DATA:
-- Opening Marker --

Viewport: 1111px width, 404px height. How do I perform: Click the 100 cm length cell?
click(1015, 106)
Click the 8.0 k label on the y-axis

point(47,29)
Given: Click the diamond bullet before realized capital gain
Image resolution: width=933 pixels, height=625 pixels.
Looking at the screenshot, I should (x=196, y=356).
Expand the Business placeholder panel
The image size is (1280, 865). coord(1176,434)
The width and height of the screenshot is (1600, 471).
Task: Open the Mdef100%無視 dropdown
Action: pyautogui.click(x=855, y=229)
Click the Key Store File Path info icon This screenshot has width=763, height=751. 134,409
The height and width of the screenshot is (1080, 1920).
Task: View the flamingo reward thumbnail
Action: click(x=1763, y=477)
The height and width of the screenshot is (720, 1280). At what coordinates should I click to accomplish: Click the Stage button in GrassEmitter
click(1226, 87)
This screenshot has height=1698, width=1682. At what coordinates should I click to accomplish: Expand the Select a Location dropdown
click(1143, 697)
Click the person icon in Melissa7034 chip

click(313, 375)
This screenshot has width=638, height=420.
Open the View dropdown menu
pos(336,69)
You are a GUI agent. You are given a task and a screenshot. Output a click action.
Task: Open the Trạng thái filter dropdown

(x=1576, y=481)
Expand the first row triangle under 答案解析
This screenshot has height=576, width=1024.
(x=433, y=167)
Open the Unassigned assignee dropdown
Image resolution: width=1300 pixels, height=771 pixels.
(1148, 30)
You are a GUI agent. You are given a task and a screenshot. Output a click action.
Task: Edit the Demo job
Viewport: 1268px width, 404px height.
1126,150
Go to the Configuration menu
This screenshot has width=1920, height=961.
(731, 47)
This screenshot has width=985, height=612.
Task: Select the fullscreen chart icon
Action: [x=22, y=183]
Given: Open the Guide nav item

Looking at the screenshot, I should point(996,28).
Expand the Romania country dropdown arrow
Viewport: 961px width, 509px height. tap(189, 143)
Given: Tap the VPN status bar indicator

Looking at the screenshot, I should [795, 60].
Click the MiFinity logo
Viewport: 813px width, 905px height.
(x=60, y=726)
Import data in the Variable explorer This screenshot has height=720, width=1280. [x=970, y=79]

-- Closing Marker --

WORK TO BE COMPLETED: As the answer, set down only the lines from the data above between the one holding "This screenshot has height=1698, width=1682." and the one holding "Task: Edit the Demo job", inclusive, exactly as they read.

SOLUTION FOR THIS EXERCISE:
This screenshot has height=1698, width=1682. At what coordinates should I click to accomplish: Expand the Select a Location dropdown
click(1143, 697)
Click the person icon in Melissa7034 chip

click(313, 375)
This screenshot has width=638, height=420.
Open the View dropdown menu
pos(336,69)
You are a GUI agent. You are given a task and a screenshot. Output a click action.
Task: Open the Trạng thái filter dropdown

(x=1576, y=481)
Expand the first row triangle under 答案解析
This screenshot has height=576, width=1024.
(x=433, y=167)
Open the Unassigned assignee dropdown
Image resolution: width=1300 pixels, height=771 pixels.
(1148, 30)
You are a GUI agent. You are given a task and a screenshot. Output a click action.
Task: Edit the Demo job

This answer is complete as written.